F1 Fanatic pointed out that using only a fine to penalise Ferrari effectively said that a point is worth $14,285. This values the 400 points I estimate are necessary for the constructor's championship at $5.714 million - well below the budget of even the most shoe-stringed of teams. Sakon Yamamoto probably brings more money to Hispania than that...

According to the FIA's version of events, Ferrari stood accused of two charges - the commission of team orders (Article 39.1, Sporting Regulations) and bringing the sport into disrepute (Article 151c). For those penalties, the full range of penalties from reprimand to exclusion is available.

Ferrari attempted to defend itself on the first of those charges by saying that the now-infamous phrase "Fernando is faster than you" was a factual statement. The analysis I conducted at the time indicates otherwise. Rob Smedley is a talented enough engineer that he would have seen this for himself using the information the FIA sends to every position on the pitwall. That the WMSC appear to have accepted Ferrri's incorrect statement without contest shows that the FIA did not do the most basic analysis of the situation. Given that, how can it expect anyone to take its viewpoint on the race seriously?

It is also impossible to take seriously the suggestion that it is safer to let another driver through than to hold station, unless Alonso's temper has increased to the point that it poses a safety risk!

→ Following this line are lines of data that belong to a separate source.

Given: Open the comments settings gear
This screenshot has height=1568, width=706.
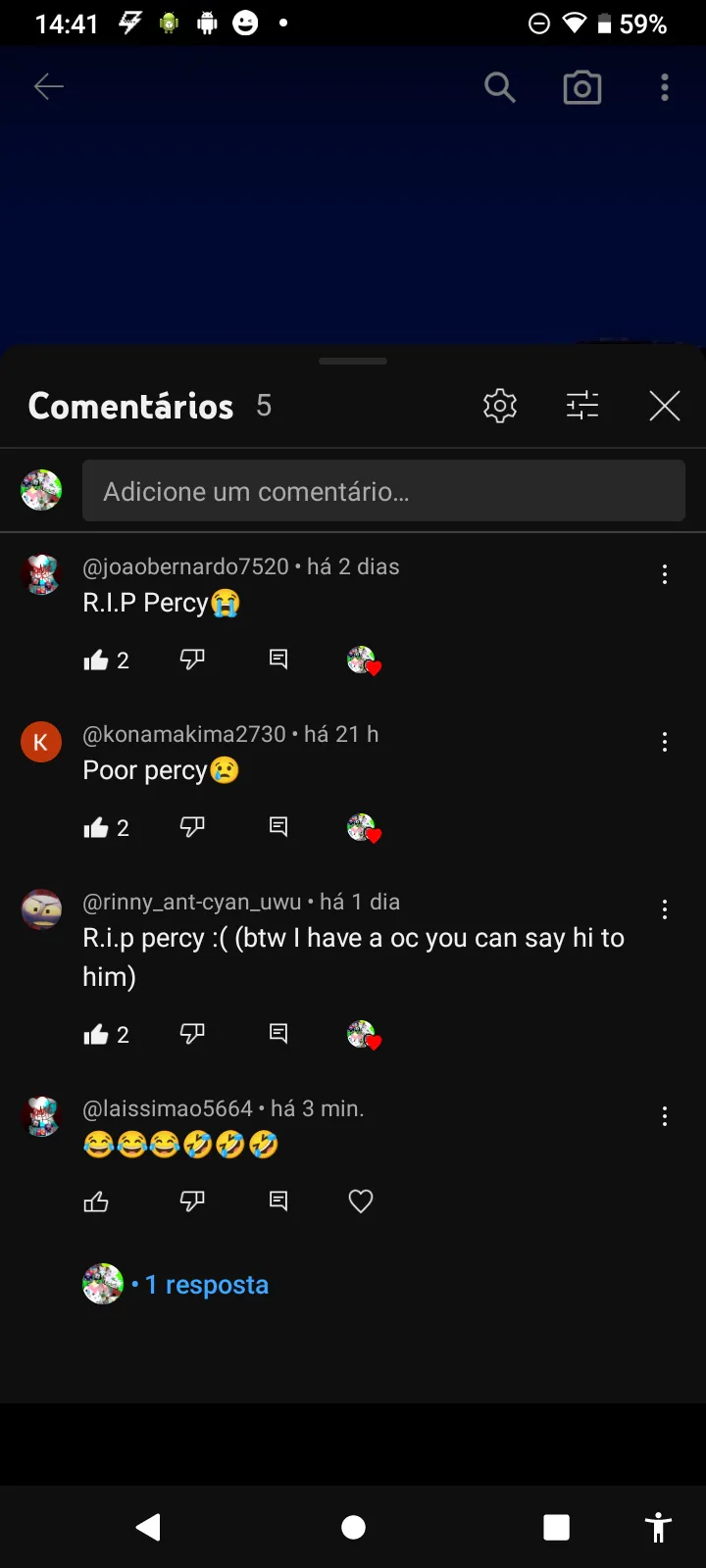Looking at the screenshot, I should point(500,406).
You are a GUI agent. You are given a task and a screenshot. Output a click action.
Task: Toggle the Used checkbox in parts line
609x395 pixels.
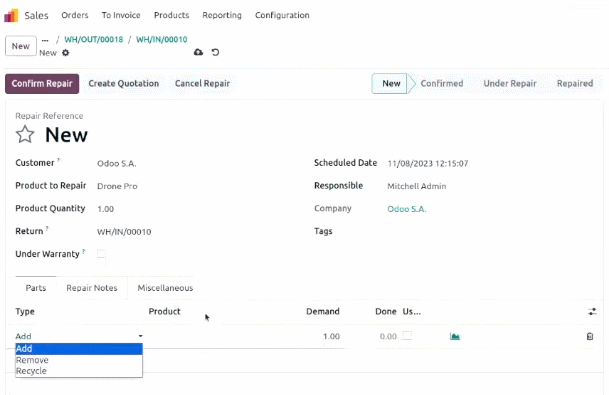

So the only part of Ferrari's factual response that had any legitimacy was the distinction between team strategy and team orders. While technically any codified team strategy must constitute team orders, things would get very silly very quickly if a prosecution was formed on that basis...

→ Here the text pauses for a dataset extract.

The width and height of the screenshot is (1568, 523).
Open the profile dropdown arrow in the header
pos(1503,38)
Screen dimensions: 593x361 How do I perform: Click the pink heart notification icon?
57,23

However, team strategies are not supposed to be based upon giving inaccurate information. It is legal, albeit rather foolish, to do so. What is not legal is requiring another driver to obey the dictates of a strategy, especially if inaccurate information was involved. Codifying an order such that the literal transmission is only a trigger phrase or implied concept still leaves the order as an order. If any bad consequences would have attached to Felipe had he held his ground, then the order was an order whatever wrapping was placed upon it by Ferrari. I'm sure Nelson Piquet Jr. had the "discretion" to not do the Defence at Singapore and not have his contract renewed at the end of 2008.

Even Ferrari, in its legal response, included the "or even an indication of what the team might like the driver to do" when it might have stuck to "that is not the same as giving a driver information". That implies to me that even under Ferrari's viewpoint, the order was meant to indicate a response that should be followed... ...ooh look, we have an implied team order!

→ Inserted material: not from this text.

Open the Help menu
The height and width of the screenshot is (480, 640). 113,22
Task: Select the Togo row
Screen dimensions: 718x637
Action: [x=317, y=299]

"Interference with the race result" is obvious. Without the incident, Massa would have beaten Alonso, barring a significant mistake. With it, Alonso beat Massa. Simply because Ferrari got the same points (and thus gained no direct benefit as a team) does not mean that no interference occurred. Quite why Ferrari didn't work out that one for itself is a mystery - I expected it to defend itself, but not to regard the charge as baffling in any way.

Ferrari also appears to believe that Article 151c cannot be applied without an offence elsewhere in the regulations being committed. This is foolish. While vaguely-worded regulations like it are open to power abuse, the fact that it is a regulation of equal standing to the other 200 or so regulations in the International Sporting Code means it can certainly be used as a standalone charge.

In summary, Ferrari does not appear to have even understood the regulations it is charged with breaching, let alone defended itself well. It should have been easy to get a guilty verdict and a significant additional penalty.

Apparently not.

I will look at the FIA's response in detail next blog entry. For now, my conclusion is that Ferrari left an open goal and the FIA still didn't score.